» **DESCRIPTION OF THE TASK**
Look through the material below and copy exactly the lines from the line with "Task: Switch to the first Chrome window" to the line with "This screenshot has height=743, width=1433.", those two lines included.

» **INPUT RECORDS**
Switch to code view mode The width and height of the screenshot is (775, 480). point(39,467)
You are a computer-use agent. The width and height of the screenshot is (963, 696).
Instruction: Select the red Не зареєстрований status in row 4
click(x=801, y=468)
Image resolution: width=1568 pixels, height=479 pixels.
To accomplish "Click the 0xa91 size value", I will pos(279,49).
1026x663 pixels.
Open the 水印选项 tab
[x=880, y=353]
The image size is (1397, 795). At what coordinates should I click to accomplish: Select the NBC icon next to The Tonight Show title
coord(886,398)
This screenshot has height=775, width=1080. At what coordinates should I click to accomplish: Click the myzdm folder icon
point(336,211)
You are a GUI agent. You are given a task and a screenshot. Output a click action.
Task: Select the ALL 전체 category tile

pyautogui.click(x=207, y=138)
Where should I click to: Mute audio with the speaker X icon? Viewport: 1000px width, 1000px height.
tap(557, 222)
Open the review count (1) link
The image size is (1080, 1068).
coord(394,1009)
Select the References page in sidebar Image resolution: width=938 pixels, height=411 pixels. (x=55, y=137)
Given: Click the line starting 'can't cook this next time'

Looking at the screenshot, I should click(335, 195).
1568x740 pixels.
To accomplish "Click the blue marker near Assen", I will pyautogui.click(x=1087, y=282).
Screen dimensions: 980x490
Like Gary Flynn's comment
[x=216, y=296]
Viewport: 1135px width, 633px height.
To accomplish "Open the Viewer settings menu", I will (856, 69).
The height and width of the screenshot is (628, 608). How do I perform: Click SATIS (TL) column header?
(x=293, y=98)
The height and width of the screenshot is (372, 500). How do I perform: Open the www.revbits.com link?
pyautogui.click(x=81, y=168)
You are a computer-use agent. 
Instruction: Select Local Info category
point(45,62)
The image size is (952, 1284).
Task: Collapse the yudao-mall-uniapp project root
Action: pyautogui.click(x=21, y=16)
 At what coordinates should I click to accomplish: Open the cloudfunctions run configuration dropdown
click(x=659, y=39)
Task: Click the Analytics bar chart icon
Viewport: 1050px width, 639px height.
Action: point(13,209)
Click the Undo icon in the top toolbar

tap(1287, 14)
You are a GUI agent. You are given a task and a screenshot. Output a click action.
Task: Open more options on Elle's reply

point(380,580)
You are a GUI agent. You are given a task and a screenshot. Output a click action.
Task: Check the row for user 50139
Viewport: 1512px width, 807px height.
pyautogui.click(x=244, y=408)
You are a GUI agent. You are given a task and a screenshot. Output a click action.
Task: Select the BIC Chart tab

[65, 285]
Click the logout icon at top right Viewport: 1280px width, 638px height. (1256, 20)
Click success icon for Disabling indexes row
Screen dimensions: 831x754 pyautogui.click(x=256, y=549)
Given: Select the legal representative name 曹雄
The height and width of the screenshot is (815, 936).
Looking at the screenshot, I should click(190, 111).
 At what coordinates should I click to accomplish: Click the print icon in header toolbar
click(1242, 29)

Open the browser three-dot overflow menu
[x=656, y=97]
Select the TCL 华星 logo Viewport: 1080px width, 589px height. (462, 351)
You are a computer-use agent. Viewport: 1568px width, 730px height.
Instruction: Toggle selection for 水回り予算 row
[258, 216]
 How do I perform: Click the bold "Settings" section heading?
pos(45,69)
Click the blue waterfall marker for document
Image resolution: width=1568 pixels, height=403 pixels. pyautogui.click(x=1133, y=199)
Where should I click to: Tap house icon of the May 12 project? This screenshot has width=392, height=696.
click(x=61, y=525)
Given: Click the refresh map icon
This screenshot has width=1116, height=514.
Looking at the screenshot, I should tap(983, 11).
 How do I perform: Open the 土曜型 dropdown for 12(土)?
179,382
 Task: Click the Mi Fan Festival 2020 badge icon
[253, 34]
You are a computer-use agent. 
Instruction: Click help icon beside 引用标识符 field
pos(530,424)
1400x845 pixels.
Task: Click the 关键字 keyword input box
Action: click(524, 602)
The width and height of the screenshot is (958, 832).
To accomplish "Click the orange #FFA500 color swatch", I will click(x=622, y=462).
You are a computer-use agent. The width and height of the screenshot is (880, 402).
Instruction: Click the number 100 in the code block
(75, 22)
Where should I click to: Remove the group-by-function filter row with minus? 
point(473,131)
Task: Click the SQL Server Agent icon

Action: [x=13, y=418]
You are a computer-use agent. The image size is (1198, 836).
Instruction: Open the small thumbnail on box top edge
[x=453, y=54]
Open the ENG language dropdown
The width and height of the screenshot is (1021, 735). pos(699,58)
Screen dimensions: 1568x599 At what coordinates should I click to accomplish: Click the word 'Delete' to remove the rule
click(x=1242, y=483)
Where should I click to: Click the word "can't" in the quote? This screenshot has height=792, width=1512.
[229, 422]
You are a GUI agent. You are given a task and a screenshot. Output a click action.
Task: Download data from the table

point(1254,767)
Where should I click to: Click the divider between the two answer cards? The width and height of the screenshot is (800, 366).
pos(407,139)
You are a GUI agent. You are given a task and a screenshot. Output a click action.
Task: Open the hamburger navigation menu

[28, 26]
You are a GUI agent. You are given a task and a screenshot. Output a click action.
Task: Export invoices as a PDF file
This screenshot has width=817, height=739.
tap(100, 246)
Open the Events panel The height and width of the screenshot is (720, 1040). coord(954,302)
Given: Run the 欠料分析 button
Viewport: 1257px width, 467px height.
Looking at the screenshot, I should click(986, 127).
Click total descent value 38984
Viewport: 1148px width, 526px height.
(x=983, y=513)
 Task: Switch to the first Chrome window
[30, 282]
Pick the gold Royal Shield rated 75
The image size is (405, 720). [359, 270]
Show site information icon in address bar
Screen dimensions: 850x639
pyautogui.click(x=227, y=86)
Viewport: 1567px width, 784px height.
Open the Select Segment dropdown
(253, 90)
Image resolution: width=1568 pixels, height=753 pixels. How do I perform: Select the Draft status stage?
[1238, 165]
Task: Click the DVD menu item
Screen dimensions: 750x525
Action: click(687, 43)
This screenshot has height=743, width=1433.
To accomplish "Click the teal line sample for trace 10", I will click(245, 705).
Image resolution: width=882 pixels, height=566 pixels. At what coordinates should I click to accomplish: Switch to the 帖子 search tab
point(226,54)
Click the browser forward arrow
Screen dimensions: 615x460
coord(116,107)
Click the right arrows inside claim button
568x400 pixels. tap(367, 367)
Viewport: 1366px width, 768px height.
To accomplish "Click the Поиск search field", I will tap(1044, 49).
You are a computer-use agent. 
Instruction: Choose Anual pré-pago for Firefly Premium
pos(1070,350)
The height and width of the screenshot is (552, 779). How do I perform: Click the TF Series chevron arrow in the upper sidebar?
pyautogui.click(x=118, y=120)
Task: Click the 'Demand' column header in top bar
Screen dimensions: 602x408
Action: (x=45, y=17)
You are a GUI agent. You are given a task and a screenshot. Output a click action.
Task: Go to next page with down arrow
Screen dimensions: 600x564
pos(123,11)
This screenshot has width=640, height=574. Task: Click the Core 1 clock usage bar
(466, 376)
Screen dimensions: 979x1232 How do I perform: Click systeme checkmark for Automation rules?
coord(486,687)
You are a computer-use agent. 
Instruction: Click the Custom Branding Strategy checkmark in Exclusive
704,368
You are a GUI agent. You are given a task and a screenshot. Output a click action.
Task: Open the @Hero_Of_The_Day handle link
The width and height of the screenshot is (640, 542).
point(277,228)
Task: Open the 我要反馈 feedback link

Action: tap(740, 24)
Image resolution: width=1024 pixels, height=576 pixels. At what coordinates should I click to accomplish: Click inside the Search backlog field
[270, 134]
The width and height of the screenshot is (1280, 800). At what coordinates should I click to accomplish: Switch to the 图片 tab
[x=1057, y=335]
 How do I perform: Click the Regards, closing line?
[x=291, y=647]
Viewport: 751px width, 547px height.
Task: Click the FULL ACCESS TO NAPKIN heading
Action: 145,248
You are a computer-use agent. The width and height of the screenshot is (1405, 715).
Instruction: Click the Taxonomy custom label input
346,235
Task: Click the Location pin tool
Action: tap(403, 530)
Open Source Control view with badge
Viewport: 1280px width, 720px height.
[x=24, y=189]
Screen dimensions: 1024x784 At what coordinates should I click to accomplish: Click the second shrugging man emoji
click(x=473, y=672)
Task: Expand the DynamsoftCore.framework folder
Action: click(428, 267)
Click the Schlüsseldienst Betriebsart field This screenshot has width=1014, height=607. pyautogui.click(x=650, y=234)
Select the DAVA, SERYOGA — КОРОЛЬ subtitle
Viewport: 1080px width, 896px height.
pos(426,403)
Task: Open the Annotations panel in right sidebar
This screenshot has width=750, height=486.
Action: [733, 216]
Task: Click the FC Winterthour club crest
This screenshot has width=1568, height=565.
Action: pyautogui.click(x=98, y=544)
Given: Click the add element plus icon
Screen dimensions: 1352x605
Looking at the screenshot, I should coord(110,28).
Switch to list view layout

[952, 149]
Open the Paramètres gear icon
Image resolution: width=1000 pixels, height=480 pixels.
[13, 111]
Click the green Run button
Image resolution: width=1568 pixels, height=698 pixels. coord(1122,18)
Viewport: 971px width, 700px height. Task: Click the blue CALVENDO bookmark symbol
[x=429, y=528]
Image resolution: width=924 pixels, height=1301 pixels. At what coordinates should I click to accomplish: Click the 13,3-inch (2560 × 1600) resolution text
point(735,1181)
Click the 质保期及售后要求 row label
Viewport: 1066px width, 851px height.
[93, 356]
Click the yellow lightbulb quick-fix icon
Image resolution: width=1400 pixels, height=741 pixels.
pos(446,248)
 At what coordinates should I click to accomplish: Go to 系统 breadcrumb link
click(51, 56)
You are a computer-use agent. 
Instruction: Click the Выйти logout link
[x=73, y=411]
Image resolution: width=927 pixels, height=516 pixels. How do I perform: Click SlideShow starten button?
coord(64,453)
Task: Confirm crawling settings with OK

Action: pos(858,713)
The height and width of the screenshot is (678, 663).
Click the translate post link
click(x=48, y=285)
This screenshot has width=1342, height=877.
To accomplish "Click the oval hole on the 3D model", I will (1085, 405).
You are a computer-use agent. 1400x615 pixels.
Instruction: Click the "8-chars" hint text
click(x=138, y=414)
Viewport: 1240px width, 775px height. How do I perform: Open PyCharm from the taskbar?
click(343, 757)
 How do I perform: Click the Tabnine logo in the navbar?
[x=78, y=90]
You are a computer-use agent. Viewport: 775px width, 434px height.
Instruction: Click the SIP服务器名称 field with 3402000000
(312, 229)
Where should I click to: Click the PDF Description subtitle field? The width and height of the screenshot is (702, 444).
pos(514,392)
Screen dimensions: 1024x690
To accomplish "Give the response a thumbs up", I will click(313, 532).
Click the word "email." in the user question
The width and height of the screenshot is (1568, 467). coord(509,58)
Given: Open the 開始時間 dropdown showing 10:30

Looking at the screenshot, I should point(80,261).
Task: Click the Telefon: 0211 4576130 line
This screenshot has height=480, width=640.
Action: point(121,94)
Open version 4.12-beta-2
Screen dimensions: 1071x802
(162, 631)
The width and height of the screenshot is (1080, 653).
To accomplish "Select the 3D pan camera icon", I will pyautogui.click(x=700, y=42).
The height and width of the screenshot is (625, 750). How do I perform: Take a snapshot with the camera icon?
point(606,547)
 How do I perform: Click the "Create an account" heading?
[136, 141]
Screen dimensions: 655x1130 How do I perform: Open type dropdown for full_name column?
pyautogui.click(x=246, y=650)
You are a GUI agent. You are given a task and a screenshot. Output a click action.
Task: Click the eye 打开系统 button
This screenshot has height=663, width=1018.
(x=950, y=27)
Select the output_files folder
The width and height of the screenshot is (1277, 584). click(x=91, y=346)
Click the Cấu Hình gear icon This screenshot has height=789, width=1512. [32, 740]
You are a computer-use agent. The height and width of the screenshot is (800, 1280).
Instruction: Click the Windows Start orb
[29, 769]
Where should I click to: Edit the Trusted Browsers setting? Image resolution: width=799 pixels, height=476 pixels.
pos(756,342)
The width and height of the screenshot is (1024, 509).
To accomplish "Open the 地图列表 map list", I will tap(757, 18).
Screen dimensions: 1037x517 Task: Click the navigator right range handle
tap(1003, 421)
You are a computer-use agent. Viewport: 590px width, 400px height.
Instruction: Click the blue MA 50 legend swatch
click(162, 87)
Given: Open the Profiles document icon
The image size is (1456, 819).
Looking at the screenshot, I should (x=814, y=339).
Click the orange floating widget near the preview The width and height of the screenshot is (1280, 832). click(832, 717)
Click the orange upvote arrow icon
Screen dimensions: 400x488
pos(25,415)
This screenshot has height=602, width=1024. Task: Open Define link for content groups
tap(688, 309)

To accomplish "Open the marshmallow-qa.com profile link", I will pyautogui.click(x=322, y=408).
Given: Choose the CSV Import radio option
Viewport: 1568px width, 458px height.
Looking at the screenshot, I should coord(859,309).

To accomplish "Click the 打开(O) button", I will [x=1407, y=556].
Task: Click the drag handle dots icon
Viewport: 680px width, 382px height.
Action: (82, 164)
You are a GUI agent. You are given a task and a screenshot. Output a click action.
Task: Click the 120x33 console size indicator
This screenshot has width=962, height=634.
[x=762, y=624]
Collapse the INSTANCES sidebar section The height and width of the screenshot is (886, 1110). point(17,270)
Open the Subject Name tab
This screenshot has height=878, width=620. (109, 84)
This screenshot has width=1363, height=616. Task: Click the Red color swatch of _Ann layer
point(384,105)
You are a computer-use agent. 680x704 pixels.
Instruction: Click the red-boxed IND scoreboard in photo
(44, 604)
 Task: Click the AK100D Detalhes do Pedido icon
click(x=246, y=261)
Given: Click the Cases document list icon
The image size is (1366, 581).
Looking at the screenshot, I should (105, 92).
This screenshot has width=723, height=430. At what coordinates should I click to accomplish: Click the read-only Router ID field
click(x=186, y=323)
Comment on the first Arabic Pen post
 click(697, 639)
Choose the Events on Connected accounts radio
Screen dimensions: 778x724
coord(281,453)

» **RESULT OF THIS TASK**
 Task: Switch to the first Chrome window
[30, 282]
Pick the gold Royal Shield rated 75
The image size is (405, 720). [359, 270]
Show site information icon in address bar
Screen dimensions: 850x639
pyautogui.click(x=227, y=86)
Viewport: 1567px width, 784px height.
Open the Select Segment dropdown
(253, 90)
Image resolution: width=1568 pixels, height=753 pixels. How do I perform: Select the Draft status stage?
[1238, 165]
Task: Click the DVD menu item
Screen dimensions: 750x525
Action: click(687, 43)
This screenshot has height=743, width=1433.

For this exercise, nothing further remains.